* [Task objective]: What is expected is a word-for-word copy of all the entries.

■ ■ ■ ■

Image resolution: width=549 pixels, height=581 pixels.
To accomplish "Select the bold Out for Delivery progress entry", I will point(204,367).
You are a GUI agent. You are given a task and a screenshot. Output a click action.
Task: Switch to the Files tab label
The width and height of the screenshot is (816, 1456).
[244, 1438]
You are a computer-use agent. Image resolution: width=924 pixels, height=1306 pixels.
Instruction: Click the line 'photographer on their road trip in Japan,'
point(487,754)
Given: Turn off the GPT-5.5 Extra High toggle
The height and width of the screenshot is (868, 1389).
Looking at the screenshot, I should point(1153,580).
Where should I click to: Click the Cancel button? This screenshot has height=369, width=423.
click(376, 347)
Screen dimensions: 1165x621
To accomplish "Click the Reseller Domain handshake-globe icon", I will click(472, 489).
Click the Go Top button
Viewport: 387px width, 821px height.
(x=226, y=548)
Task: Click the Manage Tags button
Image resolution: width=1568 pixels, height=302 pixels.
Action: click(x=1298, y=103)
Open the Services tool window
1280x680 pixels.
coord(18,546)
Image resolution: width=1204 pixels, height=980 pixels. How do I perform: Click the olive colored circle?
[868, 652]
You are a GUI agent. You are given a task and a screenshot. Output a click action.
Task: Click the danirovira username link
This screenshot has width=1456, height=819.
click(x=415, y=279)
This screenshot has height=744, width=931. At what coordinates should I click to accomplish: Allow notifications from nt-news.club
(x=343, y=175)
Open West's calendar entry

■ ■ ■ ■

* [Answer to this problem]:
Image resolution: width=549 pixels, height=581 pixels.
To accomplish "Select the bold Out for Delivery progress entry", I will point(204,367).
You are a GUI agent. You are given a task and a screenshot. Output a click action.
Task: Switch to the Files tab label
The width and height of the screenshot is (816, 1456).
[244, 1438]
You are a computer-use agent. Image resolution: width=924 pixels, height=1306 pixels.
Instruction: Click the line 'photographer on their road trip in Japan,'
point(487,754)
Given: Turn off the GPT-5.5 Extra High toggle
The height and width of the screenshot is (868, 1389).
Looking at the screenshot, I should point(1153,580).
Where should I click to: Click the Cancel button? This screenshot has height=369, width=423.
click(376, 347)
Screen dimensions: 1165x621
To accomplish "Click the Reseller Domain handshake-globe icon", I will click(472, 489).
Click the Go Top button
Viewport: 387px width, 821px height.
(x=226, y=548)
Task: Click the Manage Tags button
Image resolution: width=1568 pixels, height=302 pixels.
Action: click(x=1298, y=103)
Open the Services tool window
1280x680 pixels.
coord(18,546)
Image resolution: width=1204 pixels, height=980 pixels. How do I perform: Click the olive colored circle?
[868, 652]
You are a GUI agent. You are given a task and a screenshot. Output a click action.
Task: Click the danirovira username link
This screenshot has width=1456, height=819.
click(x=415, y=279)
This screenshot has height=744, width=931. At what coordinates should I click to accomplish: Allow notifications from nt-news.club
(x=343, y=175)
Open West's calendar entry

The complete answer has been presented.